Collected data entries:
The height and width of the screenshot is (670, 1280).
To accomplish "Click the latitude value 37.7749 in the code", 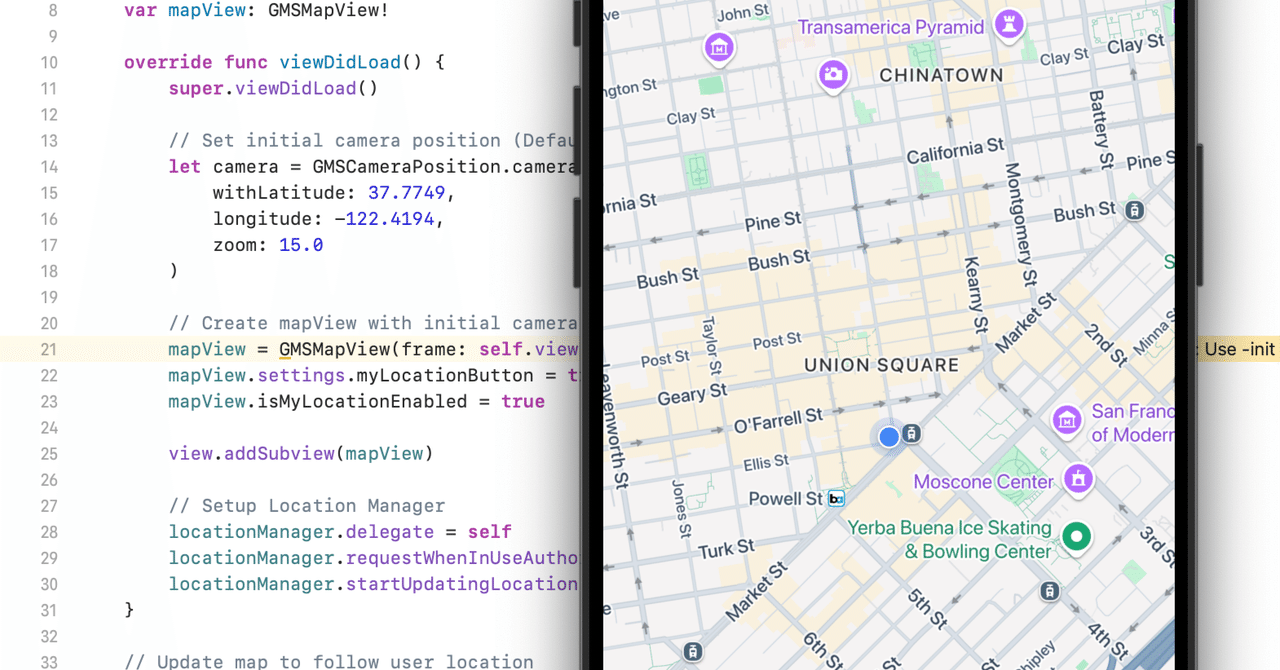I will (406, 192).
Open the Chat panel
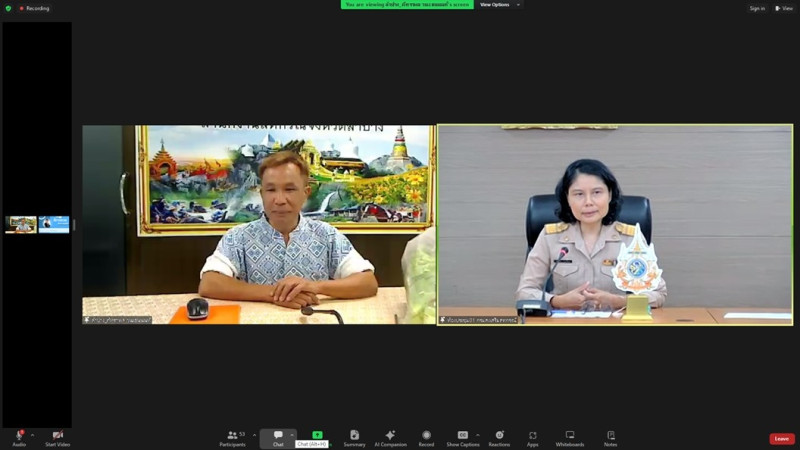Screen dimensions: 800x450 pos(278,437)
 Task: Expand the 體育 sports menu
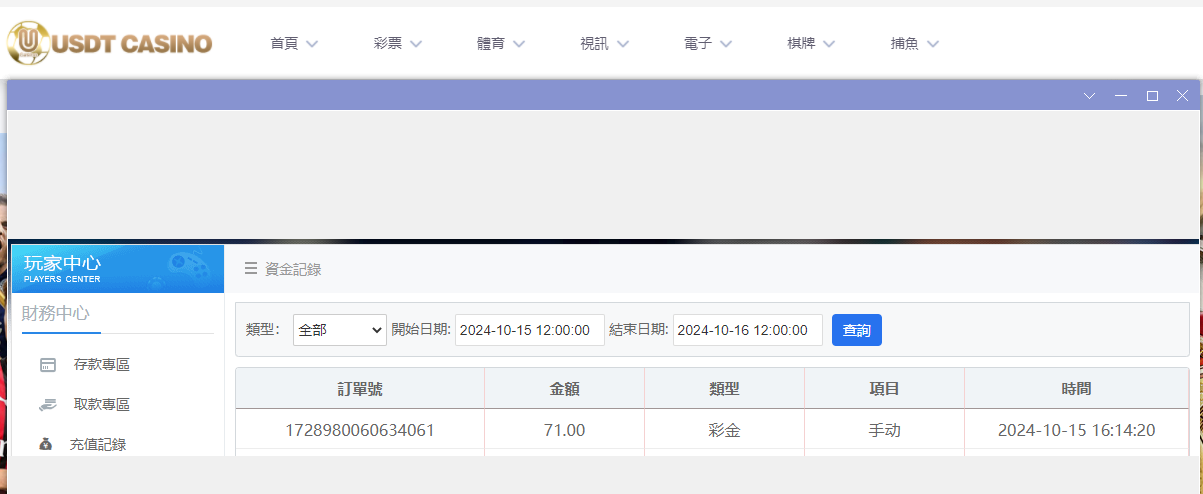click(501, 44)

### Task statement
Your copy must start at the line that holds "Open the Chat panel" and end at the last line of the data, both included; it must contain no pictures.

### Completed exercise
Open the Chat panel
Screen dimensions: 800x450 pos(278,437)
 Task: Expand the 體育 sports menu
click(501, 44)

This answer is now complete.